The next day I bought a brand new one. It was a 1979 and I drove it 16 years 440k (I was in sales), the best car I ever owned.
The 3rd one was a 1987 my wife is now driving for it's 20th year with approximately 350k-400k. None of them needed any serious engine work. I bought one of my sons a college car a 1993 240 and we have slowly been fixing it up with eBay parts. We've done what I can standard maintenance, but yes a valve job. But what a great car. We bought it with around 200k and he's been driving it 3 years (50k).
And even when something breaks on a Volvo you are rarely stranded.
If this car was still in production, I'd buy my wife a new one. I do not car for the current models very much, Ford destroyed Volvo in my opinion.
My point is all our Volvo's have been great cars. You bought a car that needed some work. Get er done! It is probably cheaper than a car payment. And in the end lasts longer.

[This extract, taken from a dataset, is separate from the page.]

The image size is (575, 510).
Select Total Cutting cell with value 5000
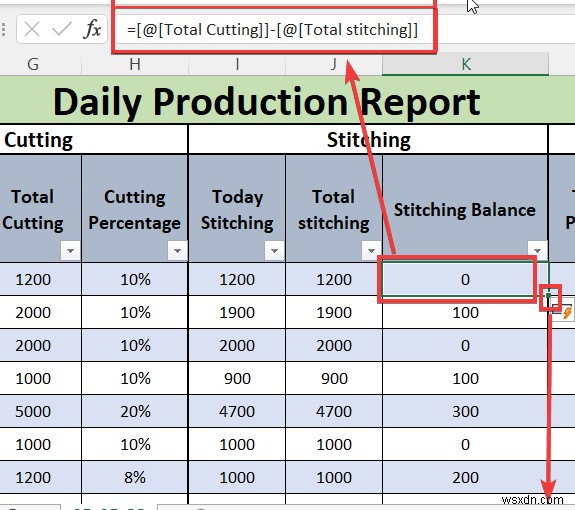tap(33, 411)
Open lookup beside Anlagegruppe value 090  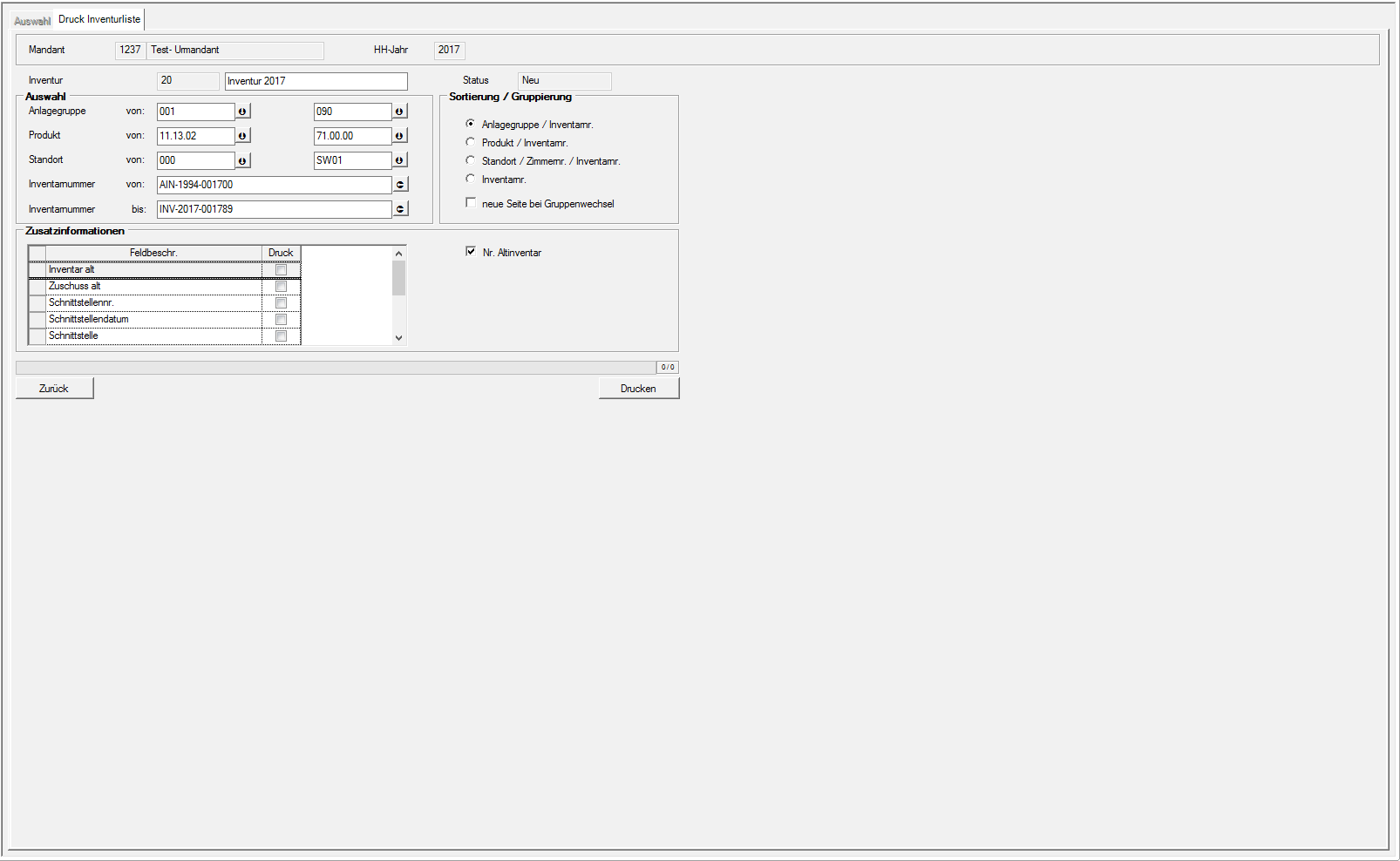[399, 112]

Be smart replacing the parts. Example, Auto-zone water pump has a lifetime guarantee. But Volvo distributor caps are the best. Use good oil, Castro Syntec. And change spark plugs often, this will make your valves last longer.
You can't say anything bad about Volvo. I have a 240 DL 1990 and I was in a head on collision with a semi truck going at least 65 - and I drove away from the accident; all I needed for repairs was a new front clip. had it been any other car that size, I would probably be dead and the car definitely would be gone. I will never drive any other car. I love my Volvo.
If your battery went out, you also usually need to replace the voltage regulator in the alternator - ALL new cars with electronics have a different kind of regulator that will burn up if the battery dies or goes bad - or could be the cause of the battery death... unlike the alternators of old.
Warning: my experience is anytime you buy a car from a factory/dealer mechanic and/or they claim only one owner, beware! As often as not, this is a tactic used to sell a problem car.
Your post makes me laugh!
If you replace a battery and you still need to jump start it, that's called it needs a new alternator. It seems as though you know nothing about cars.